To the degree that a plan succeeds in attracting an above-average share of healthy enrollees or a below-average share of sick enrollees, its average cost will be lower than that of competing plans. That means it will be able to charge a lower premium than other plans and enjoy a competitive advantage in the health insurance exchange.
There are provisions to offset some of the expected perversity with so-called “risk adjustments.” Yet no system of risk adjustment works well. Currently, the Medicare Advantage program has the most sophisticated risk adjustment mechanism—employing as many as 60 or 70 variables. However, studies show that the system predicts individual health costs very poorly and the health plans are still able to game the system and attract an above-average healthy enrollment. [1,2]
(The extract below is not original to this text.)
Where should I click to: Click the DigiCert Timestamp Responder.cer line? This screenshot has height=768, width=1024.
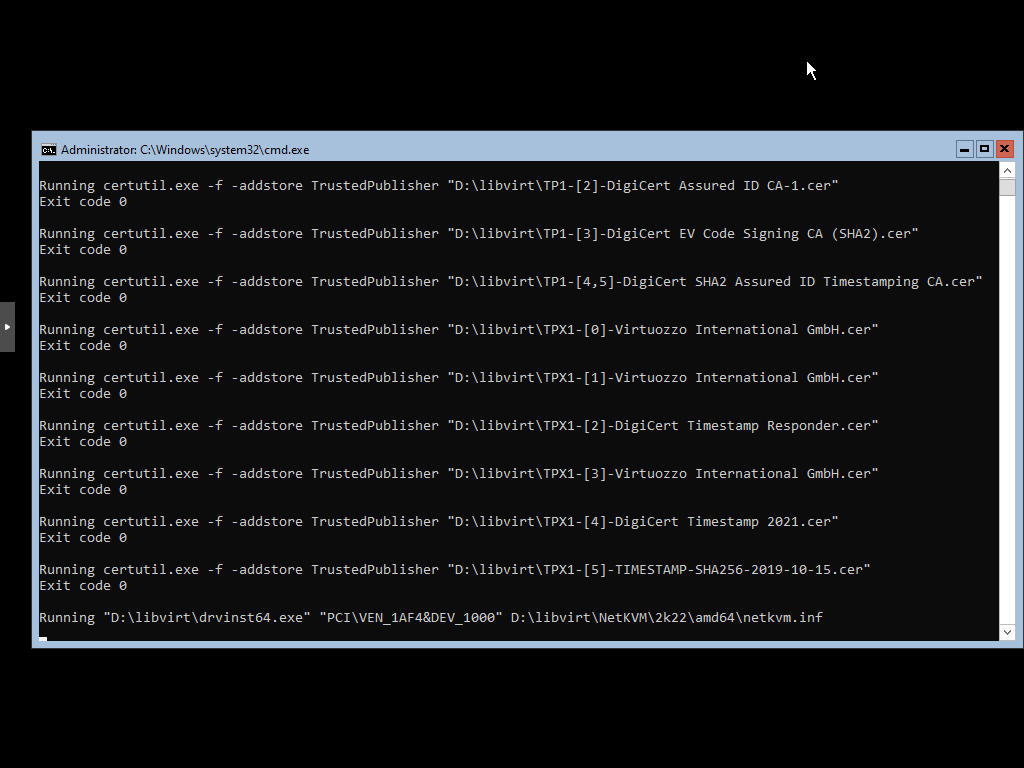click(x=458, y=425)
A Better Alternative: Creating a Market for the Care of the Sick
Instead of requiring insurers to ignore the fact that some people are sicker and more costly to insure than others, we should adopt a system that compensates them for the higher expected costs—ideally, making a high-cost enrollee just as attractive to an insurer as a low-cost enrollee. At a minimum, this means that when individuals switch health plans, they always move at market prices, not artificial prices.